Ronaldo y Messi han crecido. Tienen hijos. Compiten más amables aún cuando crece la jungla. Por momentos parece haber más vanidad por parte de quién entrega los premios respecto de quién los recibe. Se discute si vale más el premio de la FIFA o el de France Football, si sirven los votos de entrenadores o capitanes que sólo premian a sus amigos o si la opinión de los periodistas vale más que la de los aficionados. La vanidad, se sabe, no es patrimonio del crack.

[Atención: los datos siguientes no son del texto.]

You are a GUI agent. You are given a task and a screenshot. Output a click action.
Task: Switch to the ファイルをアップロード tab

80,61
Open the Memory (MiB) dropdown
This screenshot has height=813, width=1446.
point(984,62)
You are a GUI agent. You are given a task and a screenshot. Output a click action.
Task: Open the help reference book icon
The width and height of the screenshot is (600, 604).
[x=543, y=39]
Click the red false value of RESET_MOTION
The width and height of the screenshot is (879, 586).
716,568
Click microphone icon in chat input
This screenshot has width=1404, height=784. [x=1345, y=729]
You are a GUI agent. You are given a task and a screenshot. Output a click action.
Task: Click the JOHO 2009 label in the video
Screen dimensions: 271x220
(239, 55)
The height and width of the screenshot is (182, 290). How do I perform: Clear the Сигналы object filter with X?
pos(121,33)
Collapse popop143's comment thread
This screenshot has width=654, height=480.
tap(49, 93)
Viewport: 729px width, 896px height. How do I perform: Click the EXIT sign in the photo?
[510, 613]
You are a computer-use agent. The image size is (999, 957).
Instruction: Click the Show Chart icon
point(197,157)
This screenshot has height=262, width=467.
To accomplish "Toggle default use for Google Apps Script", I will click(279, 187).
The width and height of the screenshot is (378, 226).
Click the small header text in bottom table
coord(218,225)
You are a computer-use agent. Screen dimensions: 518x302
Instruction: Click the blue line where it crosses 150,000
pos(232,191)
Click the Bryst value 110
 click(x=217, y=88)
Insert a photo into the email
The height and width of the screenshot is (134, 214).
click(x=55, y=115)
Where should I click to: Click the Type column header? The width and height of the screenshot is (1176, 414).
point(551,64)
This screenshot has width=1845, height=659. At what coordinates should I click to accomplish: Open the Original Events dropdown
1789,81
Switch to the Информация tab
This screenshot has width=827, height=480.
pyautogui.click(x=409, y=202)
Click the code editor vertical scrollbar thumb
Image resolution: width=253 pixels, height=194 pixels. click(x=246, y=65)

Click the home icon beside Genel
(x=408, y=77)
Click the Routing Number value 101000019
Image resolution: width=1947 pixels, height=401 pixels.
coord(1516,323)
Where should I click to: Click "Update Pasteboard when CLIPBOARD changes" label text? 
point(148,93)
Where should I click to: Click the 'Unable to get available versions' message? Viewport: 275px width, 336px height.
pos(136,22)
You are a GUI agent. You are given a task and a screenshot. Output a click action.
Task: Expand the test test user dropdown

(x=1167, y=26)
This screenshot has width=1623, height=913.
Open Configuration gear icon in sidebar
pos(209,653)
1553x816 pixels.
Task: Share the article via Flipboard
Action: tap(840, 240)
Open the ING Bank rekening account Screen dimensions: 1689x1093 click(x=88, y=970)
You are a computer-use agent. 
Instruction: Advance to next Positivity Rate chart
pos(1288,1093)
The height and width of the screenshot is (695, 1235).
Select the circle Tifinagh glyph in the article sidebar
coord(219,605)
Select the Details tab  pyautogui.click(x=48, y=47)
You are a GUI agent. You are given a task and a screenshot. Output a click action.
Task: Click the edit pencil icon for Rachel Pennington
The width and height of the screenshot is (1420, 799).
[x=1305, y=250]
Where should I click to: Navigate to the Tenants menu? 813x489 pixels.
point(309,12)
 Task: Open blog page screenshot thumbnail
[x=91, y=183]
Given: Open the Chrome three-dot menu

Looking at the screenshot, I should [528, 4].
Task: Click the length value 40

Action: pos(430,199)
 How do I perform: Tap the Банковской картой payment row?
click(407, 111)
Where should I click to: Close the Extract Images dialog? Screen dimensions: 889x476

Personalmente no tengo dudas de que Messi es un jugador mucho más completo que Ronaldo. Lo que más me asombra de Messi es la continuidad. Volvió a ser el as de espadas de la Selección aún cuando algunos gritones de la tele quisieron echarlo. Con sus gritos parecen hacerle creer al mundo que Leo es maltratado en Argentina. Así, al menos, lo titulan diarios importantes de otros países que dan espacio a esos gritones sólo porque así ganan más lectores. Puro morbo.

Además de la Selección, Messi es el eterno as de espadas en Barcelona. Con o sin Pep Guardiola, con el DT que sea, con el presidente preso o procesado, con Xavi o sin Xavi, con Neymar o sin Neymar, con un Bernabéu colmado para comérselo o hasta en un Camp Nou jugando sin público porque Cataluña atraviesa horas de crisis.

Suelo interesarme por los deportistas que, sin descuidar su disciplina, se comprometen con su tiempo y su sociedad. Pero le agradezco a Messi que, en medio de tanto ruido, haya podido enfocarse en la pelota y recordarnos lo bello que puede ser el fútbol.